Problem description: From the entries below, output the line with "The width and height of the screenshot is (653, 506)." and each following line up to and including the line with "You are a computer-use agent. Image", exactly as written.

Source information:

= Beginning of Section =

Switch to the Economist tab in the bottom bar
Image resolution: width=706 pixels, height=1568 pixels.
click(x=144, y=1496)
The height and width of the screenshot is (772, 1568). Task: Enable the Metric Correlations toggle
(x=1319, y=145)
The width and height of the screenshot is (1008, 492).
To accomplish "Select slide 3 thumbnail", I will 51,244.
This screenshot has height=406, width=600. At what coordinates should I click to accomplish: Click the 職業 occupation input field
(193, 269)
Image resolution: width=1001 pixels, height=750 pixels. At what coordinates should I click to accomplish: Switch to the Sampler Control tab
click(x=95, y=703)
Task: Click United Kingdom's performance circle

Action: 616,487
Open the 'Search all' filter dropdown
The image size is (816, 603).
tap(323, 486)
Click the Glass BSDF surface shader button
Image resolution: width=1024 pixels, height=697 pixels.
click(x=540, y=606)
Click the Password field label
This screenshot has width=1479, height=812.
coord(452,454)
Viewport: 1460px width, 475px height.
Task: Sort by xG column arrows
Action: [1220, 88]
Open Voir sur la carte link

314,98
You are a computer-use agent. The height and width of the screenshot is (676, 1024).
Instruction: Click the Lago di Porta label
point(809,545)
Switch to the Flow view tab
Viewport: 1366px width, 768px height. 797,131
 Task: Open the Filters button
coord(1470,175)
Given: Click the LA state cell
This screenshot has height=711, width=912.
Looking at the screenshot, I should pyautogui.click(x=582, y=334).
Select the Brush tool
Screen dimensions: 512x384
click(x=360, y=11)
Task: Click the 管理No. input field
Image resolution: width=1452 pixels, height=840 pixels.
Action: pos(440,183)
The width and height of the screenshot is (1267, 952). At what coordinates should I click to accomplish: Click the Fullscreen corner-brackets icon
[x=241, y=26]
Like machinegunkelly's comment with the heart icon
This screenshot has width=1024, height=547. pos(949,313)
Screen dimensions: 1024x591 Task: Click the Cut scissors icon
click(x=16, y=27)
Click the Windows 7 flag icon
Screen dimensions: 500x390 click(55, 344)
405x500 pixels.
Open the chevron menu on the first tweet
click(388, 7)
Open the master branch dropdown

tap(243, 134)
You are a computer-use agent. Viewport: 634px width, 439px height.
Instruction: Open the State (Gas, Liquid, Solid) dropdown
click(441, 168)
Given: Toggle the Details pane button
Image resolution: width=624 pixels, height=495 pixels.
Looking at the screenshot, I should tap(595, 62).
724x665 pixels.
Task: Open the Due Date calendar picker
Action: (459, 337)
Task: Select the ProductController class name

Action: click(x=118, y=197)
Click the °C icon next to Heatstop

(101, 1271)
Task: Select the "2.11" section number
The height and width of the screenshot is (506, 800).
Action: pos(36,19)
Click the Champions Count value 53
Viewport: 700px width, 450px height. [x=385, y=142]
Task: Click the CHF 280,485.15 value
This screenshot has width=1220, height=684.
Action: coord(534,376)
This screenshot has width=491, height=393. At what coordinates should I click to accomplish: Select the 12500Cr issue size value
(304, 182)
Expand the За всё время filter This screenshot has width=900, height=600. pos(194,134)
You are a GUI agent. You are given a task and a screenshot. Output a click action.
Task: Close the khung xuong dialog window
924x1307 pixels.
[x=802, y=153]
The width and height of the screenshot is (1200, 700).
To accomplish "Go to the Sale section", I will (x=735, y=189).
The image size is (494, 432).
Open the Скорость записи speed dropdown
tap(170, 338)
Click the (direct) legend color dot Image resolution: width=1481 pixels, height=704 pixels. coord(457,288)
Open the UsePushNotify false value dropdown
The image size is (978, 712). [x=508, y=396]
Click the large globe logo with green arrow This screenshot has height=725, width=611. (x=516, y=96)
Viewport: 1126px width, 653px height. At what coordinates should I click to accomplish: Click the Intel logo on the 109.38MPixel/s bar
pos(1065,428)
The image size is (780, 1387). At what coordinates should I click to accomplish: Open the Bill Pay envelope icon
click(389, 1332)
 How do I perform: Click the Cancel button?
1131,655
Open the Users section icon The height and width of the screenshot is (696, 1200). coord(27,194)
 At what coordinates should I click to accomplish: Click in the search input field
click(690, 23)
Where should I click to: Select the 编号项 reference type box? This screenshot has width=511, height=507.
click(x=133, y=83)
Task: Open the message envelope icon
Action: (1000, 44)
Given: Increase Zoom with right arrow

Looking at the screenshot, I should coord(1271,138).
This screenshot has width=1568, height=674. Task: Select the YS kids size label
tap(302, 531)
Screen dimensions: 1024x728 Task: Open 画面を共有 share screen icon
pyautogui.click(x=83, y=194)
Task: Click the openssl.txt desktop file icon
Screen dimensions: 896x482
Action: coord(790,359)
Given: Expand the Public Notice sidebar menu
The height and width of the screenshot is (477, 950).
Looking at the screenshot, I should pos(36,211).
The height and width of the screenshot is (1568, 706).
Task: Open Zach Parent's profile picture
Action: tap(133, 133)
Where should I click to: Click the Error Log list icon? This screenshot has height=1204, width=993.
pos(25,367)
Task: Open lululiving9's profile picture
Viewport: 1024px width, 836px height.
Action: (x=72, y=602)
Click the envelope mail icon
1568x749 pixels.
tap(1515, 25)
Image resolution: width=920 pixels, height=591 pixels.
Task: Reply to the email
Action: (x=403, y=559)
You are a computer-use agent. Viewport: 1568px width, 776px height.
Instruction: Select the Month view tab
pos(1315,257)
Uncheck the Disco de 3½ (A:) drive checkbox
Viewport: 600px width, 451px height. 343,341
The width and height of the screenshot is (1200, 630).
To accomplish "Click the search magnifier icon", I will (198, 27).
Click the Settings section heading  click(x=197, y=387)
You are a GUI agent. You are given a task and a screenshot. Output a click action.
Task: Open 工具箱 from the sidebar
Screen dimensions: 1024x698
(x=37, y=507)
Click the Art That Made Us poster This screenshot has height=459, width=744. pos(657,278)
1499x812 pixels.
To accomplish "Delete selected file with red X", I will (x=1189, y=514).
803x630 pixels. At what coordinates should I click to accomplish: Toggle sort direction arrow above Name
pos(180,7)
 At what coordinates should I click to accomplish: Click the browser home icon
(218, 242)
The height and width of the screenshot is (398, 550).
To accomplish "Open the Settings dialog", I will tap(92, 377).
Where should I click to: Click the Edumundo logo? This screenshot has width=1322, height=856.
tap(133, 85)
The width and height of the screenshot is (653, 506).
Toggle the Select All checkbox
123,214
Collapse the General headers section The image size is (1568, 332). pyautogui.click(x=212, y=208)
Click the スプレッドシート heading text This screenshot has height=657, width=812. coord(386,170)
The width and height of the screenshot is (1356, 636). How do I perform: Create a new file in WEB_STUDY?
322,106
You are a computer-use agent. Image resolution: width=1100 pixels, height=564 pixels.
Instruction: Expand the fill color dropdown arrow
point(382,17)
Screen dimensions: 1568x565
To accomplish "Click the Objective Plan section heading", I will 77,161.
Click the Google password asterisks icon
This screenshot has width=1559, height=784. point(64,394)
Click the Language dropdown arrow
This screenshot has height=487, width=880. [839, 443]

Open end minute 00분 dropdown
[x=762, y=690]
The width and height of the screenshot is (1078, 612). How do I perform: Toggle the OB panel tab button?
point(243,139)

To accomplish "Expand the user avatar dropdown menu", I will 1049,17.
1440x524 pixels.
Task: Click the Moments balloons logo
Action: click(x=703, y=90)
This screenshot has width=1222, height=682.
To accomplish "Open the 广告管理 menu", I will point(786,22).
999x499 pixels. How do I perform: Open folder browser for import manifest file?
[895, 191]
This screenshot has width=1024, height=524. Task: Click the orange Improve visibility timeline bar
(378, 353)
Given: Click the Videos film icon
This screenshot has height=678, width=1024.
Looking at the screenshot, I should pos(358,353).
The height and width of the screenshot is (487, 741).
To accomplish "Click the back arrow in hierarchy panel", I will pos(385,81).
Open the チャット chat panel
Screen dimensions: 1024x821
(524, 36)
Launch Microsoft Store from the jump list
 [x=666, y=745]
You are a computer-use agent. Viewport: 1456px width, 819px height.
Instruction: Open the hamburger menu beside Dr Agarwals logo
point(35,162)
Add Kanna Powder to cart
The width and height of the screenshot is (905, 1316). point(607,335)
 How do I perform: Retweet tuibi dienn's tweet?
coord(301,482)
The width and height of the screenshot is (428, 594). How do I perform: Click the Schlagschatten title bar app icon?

= End of Section =

Written answer:
The width and height of the screenshot is (653, 506).
Toggle the Select All checkbox
123,214
Collapse the General headers section The image size is (1568, 332). pyautogui.click(x=212, y=208)
Click the スプレッドシート heading text This screenshot has height=657, width=812. coord(386,170)
The width and height of the screenshot is (1356, 636). How do I perform: Create a new file in WEB_STUDY?
322,106
You are a computer-use agent. Image resolution: width=1100 pixels, height=564 pixels.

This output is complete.